This weekend and the surrounding weekdays is PyCon! I've been neglecting a lot of open source work & maintenance that I used to be oh so familiar with, so I decided to take this time to cross off some easy tickets off my list.
When I type in man urxvt
, mentions of urxvtperl(3)
within it are only
half-bolded in my default pager. This caught my attention as a low-hanging
contribution to maybe tidy up their docs a slight amount.
urxvt
is kind of an obscure terminal emulator, they do things their own way &
I absolutely love them for that.
Their repository is hosted under cvs
.
Specifically, as outlined on http://software.schmorp.de/pkg/rxvt-unicode.html, you can "clone" the repository using:
cvs -z3 -d :pserver:anonymous@cvs.schmorp.de/schmorpforge co rxvt-unicode
I don't know how to use cvs so I opted to not do this :D
tinkered around with git a bit to figure out the git cvsimport
command:
git cvsimport -C urxvt -r cvs -k -v -d :pserver:anonymous@cvs.schmorp.de/schmorpforge rxvt-unicode
Discover this took longer than I had hoped, thanks to this stackoverflow post for spelling out the invocation for me: https://stackoverflow.com/a/11490134.
Also, running that command took roughly two hours so that was fun.

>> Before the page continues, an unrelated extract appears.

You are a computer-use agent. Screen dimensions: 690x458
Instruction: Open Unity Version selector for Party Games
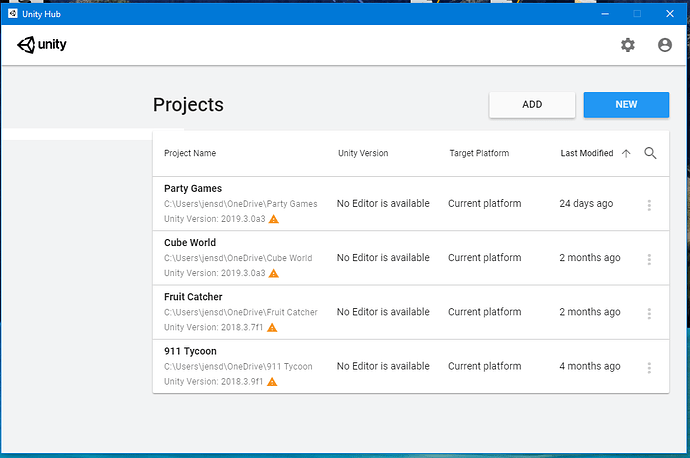(383, 204)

The offending manual file is located in doc/rxvt.1.man.in
. The .in
suffix
hints that there's some preprocessing going on before I see the final output,
but that's extraneous for our current goals.

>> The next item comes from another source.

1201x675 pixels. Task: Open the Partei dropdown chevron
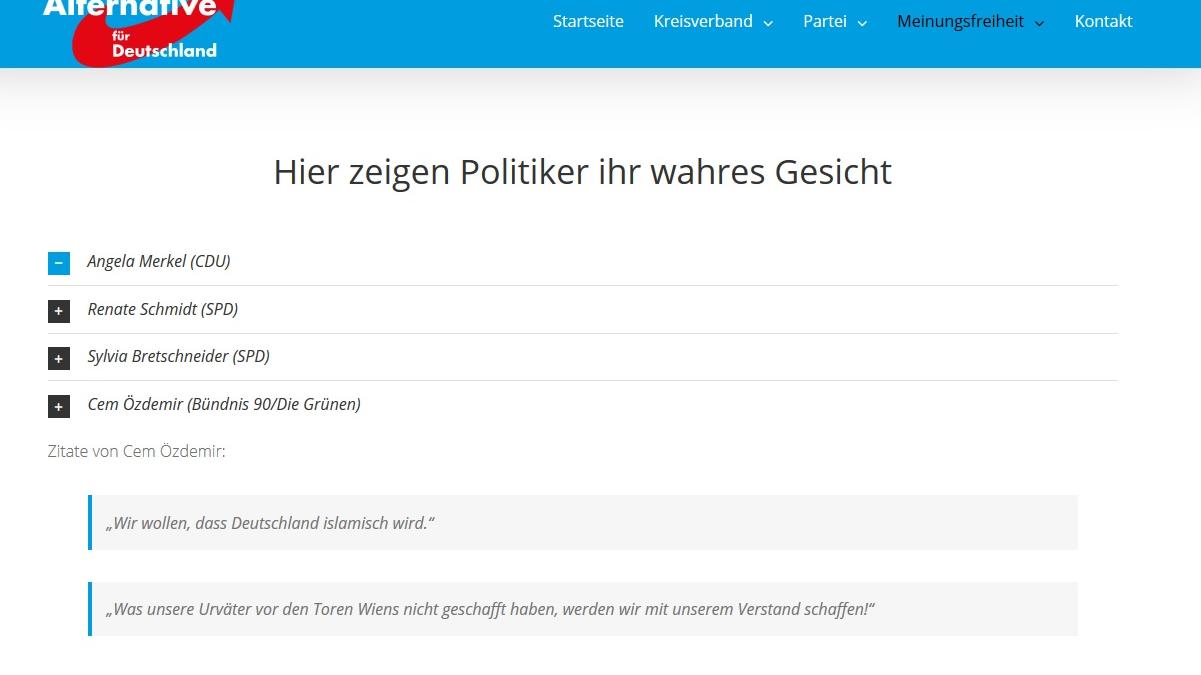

Man pages are written in the troff
programming language, which looks pretty
esoteric. But finding what change to enact to get my goals was pretty easy:
- @@RXVT_NAME@@\fBperl\fR\|(3)
+ \fB@@RXVT_NAME@@Bperl\fR\|(3)
Just have to move the special \fB
control character to surround the entire
name, including prefix.
man
can be run on the file as-is, with wierd pre-preprocessed artifacts:
man doc/rxvt.1.man.in
But to build the files, first configure the entire project with a ./configure
in the base directory, then run make all
from within the doc/
directory
At some point I realized that there is a sibling doc/rxvt.1.pod
. A bit more
digging (from within the Makefile
) led me to find that the doc/*.man.in
files are generated from the *.pod
files:
%.tbl: %.pod
$(srcdir)/podtbl <$< >$@
%.1.man.in: %.1.tbl
$(POD2MAN) -s1 <$< >$@
%.3.man.in: %.3.tbl
$(POD2MAN) -s3 <$< >$@
%.7.man.in: %.7.tbl
$(POD2MAN) -s7 <$< >$@
I don't know too much about pod/tbl
, but upon initial search these look to be
perl-isms, pod
standing for "Plain Old Documentation".
The file is also much cleaner, with the generated @@RXVT_NAME@@\fBperl\fR\|(3)
stemming from this:
@@RXVT_NAME@@-extensions(1)
But the resulting question is: where does the formatting come from?

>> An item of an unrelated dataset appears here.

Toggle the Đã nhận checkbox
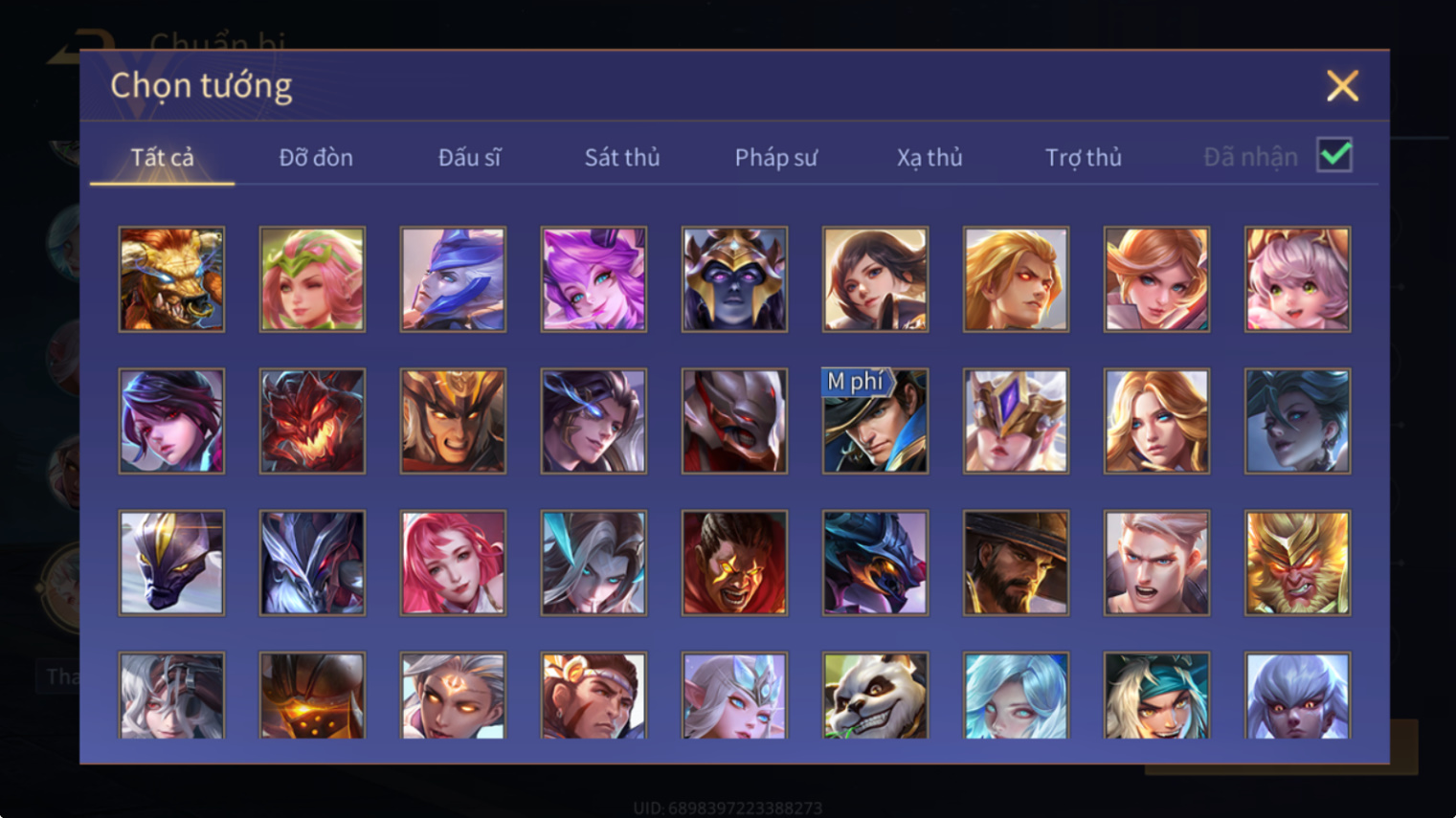The height and width of the screenshot is (818, 1456). point(1334,155)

As part of this contribution, I wanted to make sure that I was following prior work with highlighting/distinguishing man page references from within this man page
Using the search (\d)
from within vim, here's a subset of what I found:
I<xterm>(1)
@@RXVT_NAME@@(7)
I<termcap(5)>
@@RXVT_NAME@@perl(3)
write(1)
B<xev>(1)
L<@@RXVT_NAME@@perl>(3)
In conclusion, I found no rhyme or reason and got more excited to maybe contribute some semblance of order to this obscure file.
pod2{man,html,xhtml,tbl(?)}
rxvt-unicode has a very well formatted manpage located here: http://pod.tst.eu/http://cvs.schmorp.de/rxvt-unicode/doc/rxvt.1.pod
Additionally, the doc/Makefile
has a %.html: %.tbl
rule, so we can build html files!
This is quite a boon because in investigating the man page inter-reference formatting issue, seeing what different output formats output can lead to hints!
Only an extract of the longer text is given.